▶ [Exercise]: Write out each line of the entries exactly, starting at the first and finishing with the line that contains "Toggle the select-all".

▶ [Dataset items]:
····················
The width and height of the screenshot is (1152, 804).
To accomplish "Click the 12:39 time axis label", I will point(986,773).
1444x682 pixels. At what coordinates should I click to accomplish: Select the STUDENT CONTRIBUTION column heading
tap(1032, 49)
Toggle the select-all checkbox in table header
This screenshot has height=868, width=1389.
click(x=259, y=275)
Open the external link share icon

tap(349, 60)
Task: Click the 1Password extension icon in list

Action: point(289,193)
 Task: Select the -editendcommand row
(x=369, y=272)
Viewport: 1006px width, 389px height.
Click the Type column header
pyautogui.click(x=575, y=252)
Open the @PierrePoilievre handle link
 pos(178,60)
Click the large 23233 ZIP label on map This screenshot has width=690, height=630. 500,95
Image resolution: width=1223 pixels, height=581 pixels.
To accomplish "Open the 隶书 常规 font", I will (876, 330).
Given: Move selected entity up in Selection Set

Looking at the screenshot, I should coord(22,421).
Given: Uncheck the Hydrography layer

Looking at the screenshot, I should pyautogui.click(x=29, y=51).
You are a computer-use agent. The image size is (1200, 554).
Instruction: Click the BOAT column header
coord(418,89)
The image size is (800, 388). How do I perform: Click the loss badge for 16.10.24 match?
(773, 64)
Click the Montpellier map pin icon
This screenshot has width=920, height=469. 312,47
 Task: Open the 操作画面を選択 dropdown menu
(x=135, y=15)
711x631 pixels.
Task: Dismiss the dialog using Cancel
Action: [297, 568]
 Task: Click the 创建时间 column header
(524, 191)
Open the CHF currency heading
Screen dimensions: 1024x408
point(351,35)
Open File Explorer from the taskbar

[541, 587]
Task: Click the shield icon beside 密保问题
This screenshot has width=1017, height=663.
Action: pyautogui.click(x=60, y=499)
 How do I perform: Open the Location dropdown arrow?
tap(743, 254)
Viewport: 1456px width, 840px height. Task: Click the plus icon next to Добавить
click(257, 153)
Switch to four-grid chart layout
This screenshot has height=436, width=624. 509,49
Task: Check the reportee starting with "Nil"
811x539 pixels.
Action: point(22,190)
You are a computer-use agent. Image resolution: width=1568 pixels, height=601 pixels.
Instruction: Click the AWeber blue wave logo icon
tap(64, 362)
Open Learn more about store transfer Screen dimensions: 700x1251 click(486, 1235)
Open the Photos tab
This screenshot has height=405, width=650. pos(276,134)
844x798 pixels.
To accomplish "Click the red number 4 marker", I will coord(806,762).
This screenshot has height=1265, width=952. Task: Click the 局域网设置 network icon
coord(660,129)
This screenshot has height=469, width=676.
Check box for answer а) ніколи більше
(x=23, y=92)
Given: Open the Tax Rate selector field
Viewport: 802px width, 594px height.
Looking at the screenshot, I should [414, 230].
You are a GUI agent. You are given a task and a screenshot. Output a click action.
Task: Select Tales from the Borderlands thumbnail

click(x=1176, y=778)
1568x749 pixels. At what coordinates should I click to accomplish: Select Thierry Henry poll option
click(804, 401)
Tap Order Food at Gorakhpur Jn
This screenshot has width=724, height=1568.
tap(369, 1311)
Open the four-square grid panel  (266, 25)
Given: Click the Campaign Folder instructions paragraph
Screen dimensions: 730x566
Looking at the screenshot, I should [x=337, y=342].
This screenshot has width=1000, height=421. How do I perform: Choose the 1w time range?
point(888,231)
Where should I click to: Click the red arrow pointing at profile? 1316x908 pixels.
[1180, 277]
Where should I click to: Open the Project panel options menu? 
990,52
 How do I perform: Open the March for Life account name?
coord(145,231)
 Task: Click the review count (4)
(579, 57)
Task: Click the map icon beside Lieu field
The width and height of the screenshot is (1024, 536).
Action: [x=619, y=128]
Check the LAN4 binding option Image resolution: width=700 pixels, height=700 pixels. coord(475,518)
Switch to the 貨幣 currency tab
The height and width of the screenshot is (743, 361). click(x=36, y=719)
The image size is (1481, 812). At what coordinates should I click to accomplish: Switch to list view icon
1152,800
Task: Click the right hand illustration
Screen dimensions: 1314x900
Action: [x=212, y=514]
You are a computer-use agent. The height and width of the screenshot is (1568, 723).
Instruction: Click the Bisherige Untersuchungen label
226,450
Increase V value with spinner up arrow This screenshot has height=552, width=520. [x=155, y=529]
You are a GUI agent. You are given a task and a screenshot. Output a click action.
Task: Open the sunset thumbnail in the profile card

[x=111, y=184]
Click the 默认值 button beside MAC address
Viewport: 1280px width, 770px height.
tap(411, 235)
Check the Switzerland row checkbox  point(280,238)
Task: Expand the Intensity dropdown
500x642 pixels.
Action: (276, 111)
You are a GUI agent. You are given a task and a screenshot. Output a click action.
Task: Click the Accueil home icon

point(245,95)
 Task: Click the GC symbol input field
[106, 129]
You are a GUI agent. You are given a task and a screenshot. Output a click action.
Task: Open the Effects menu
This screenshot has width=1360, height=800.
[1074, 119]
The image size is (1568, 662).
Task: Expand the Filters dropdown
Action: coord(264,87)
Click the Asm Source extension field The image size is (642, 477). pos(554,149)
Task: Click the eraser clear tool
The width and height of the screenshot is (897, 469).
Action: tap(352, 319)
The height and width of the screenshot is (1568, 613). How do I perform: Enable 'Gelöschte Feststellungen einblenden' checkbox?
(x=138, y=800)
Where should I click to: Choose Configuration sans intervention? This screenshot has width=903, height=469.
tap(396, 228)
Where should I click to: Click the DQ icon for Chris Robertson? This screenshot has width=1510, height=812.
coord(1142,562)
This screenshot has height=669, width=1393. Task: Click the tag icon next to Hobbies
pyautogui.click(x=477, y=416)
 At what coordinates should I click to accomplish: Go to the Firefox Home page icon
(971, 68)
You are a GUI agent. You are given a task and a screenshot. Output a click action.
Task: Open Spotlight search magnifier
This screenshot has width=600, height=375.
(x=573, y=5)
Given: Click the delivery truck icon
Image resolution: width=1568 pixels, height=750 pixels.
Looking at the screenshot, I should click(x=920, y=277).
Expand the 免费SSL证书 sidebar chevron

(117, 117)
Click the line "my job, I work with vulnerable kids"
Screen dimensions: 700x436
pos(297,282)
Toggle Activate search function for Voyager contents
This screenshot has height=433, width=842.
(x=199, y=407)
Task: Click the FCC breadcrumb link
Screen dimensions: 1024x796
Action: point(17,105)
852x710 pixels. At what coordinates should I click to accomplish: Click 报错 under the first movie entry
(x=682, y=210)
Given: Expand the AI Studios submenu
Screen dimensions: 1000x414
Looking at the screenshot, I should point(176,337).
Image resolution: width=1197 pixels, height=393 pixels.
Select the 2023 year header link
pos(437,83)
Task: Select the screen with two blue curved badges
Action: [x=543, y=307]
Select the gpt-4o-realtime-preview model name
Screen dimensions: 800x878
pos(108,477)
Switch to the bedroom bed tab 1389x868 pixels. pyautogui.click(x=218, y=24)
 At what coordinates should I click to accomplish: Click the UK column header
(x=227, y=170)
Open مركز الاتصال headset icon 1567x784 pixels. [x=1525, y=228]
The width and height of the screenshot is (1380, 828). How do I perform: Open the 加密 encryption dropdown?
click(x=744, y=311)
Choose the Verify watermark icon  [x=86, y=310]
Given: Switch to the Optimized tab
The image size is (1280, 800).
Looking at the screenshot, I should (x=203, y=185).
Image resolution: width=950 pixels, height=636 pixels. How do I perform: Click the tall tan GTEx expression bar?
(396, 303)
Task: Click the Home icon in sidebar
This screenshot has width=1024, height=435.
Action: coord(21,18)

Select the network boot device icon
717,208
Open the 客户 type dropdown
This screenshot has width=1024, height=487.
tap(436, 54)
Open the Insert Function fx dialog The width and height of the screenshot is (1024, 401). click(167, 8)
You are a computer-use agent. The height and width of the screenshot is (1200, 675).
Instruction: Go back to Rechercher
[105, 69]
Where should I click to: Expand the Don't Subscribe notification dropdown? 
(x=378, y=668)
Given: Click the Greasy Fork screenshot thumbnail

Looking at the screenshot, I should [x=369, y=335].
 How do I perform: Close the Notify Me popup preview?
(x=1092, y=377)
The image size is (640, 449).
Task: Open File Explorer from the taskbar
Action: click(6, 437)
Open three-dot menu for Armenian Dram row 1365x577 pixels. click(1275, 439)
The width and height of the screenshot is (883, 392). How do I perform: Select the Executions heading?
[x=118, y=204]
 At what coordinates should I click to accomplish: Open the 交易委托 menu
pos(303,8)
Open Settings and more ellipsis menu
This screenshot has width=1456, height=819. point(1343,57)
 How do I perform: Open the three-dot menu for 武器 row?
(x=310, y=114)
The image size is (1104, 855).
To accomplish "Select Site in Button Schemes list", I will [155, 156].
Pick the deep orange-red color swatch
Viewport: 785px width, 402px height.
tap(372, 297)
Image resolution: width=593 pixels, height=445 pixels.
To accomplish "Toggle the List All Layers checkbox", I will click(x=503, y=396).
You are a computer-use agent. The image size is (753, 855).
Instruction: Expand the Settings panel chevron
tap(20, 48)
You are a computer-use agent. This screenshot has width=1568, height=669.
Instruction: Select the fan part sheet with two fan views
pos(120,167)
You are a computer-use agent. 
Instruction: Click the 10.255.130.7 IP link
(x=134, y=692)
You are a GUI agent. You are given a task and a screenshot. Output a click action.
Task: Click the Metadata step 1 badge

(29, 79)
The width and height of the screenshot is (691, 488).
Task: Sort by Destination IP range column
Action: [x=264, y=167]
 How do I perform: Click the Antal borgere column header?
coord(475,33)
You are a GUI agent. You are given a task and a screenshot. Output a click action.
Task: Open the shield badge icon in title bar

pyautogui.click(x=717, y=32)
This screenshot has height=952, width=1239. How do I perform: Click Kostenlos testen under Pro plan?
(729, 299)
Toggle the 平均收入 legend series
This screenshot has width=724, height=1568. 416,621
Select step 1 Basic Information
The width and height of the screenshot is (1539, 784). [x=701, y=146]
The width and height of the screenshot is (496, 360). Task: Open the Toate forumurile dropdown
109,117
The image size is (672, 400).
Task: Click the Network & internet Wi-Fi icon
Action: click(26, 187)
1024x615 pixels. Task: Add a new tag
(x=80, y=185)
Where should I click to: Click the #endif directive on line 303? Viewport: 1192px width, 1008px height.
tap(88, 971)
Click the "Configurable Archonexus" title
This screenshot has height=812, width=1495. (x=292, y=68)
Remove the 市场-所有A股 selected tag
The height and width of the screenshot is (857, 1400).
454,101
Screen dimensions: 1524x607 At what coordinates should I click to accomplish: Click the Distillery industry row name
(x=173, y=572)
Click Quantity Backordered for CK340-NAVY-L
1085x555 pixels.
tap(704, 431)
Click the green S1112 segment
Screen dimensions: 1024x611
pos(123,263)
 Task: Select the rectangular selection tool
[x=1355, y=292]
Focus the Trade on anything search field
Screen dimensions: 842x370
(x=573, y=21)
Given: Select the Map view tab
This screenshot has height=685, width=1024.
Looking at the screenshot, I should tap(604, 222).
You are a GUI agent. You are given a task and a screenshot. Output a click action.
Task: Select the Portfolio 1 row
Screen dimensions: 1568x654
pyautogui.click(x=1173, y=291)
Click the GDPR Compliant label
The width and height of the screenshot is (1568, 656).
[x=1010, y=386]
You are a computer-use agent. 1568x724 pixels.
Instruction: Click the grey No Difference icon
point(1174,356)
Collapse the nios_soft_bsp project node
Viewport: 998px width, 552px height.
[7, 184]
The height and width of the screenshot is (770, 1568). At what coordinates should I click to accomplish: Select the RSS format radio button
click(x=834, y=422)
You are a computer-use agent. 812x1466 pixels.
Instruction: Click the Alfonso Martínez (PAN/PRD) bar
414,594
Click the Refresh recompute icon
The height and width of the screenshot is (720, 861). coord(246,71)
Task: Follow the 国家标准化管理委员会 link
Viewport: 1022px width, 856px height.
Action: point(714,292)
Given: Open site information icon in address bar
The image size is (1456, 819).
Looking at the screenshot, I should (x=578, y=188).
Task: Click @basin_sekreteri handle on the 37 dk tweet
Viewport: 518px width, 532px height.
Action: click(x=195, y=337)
····················
▶ [Solution]:
The width and height of the screenshot is (1152, 804).
To accomplish "Click the 12:39 time axis label", I will point(986,773).
1444x682 pixels. At what coordinates should I click to accomplish: Select the STUDENT CONTRIBUTION column heading
tap(1032, 49)
Toggle the select-all checkbox in table header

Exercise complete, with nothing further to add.